1. Perform high-pass filter  ( 8 kHz for 44.1 kHz source)

2. Identify peaks in time-domain segments (number of segments vary between implementations)

3. If the increase of energy between two consecutive segments exceed some value, indicate "attack" flag for that segment

4. Depending on MDCT window properties, eliminate attack flags near the MDCT boundary

5. Based on left "attack" flags,  perform decision is the block suitable for long block coding, or short block coding
  • Last Edit: 25 November, 2002, 07:15:29 AM by Ivan Dimkovic

  • yanchen
  • [*]
Literature review about block-switching control.
Reply #4
Dear All,

Thanks for your kindly opinions, we draw my conclusion about this topic as following:

1. US patent 5451954, Quantization noise suppression for encoder/decoder system, 1995, Dolby.
--Algorithm structure is similar to those mentioned by Ivan about AC-3's efficient temporal block-switching.
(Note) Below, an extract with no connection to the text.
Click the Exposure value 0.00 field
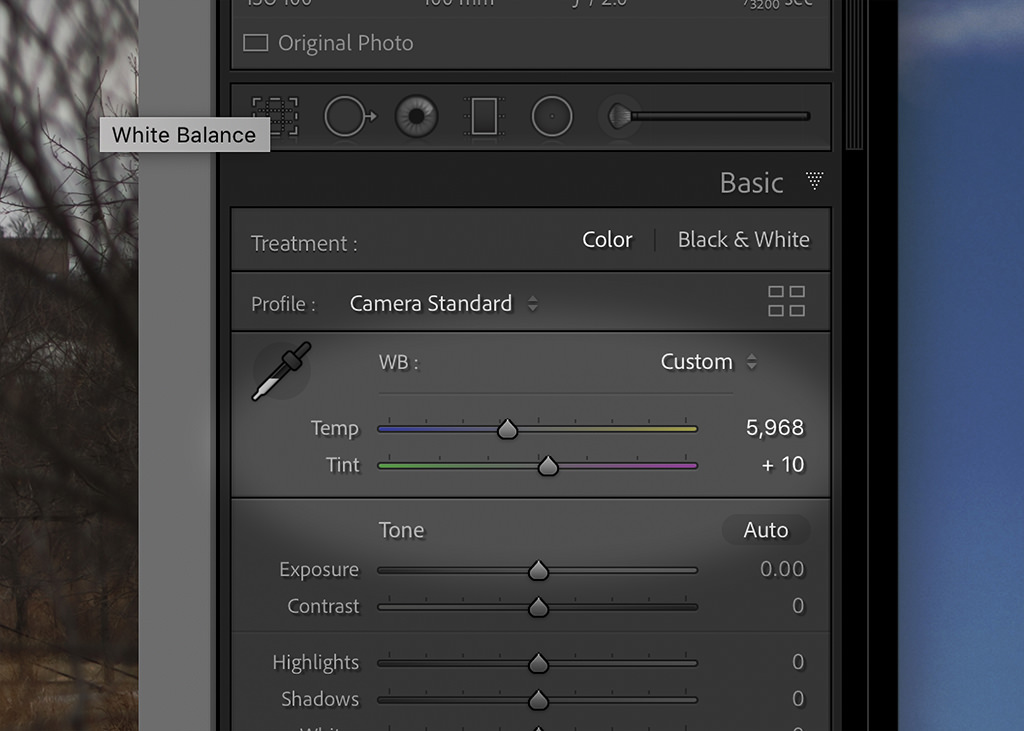The width and height of the screenshot is (1024, 731). coord(782,570)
2. US patent 5299239, Signal encoding apparatus, 1994, Sony.
--Merely comparison of each sub-block's energy within a processing frame to perform block-switching.
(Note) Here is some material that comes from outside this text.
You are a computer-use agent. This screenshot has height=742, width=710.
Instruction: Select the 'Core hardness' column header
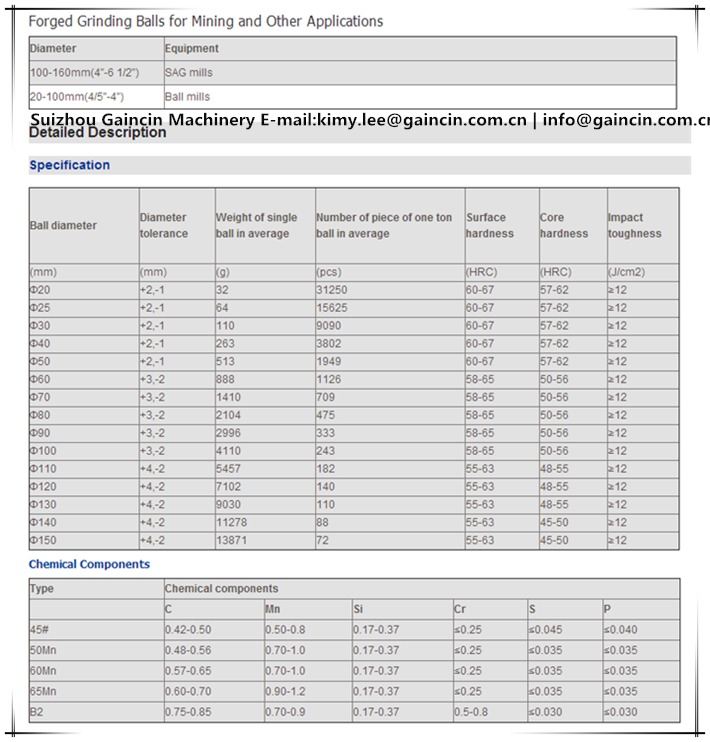tap(564, 225)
3. Improved ISO AAC coder, white paper from PsyTEL research.
--Artistical combination of both temporal and frequency domain info to generate block-switching decision.

4. Fast Implementation of AAC LC encoder, white paper from PsyTEL research.
--Similar algorithm as item 1.

5. Increased Efficiency MPEG-2 AAC Encoding, AES 111th convention.
--To be frank, I haven't had a chance to survey this paper, because it cannot be access from public.(help !?)

6. MPEG audio VM.
--PE based block-switching algorithm which is quoted by Ivan as insufficient on some critical samples.

7. Uzura3.
--MPEG1/Layer III encoder in Fortran 90.

From the descriptions shown above, it seems the survey is far from completion. In my concern, a background introuction is soild enough by including items 1,3,6. Any new idea different from those three resources is qualified to be a fancy one.

About my implementation as i mentioned before, I'll discard the aspect of info from frequency domain (psy-model domain). In addition to a high-pass filter, another one mechanism will be proposed to shape the signal from the disturbance of noise energy resided at high frequency. This shaping mechanism should be much faster than applying LPC tools. More important, how to categorize the shaping residual to  perform further block-switching control is the key to success.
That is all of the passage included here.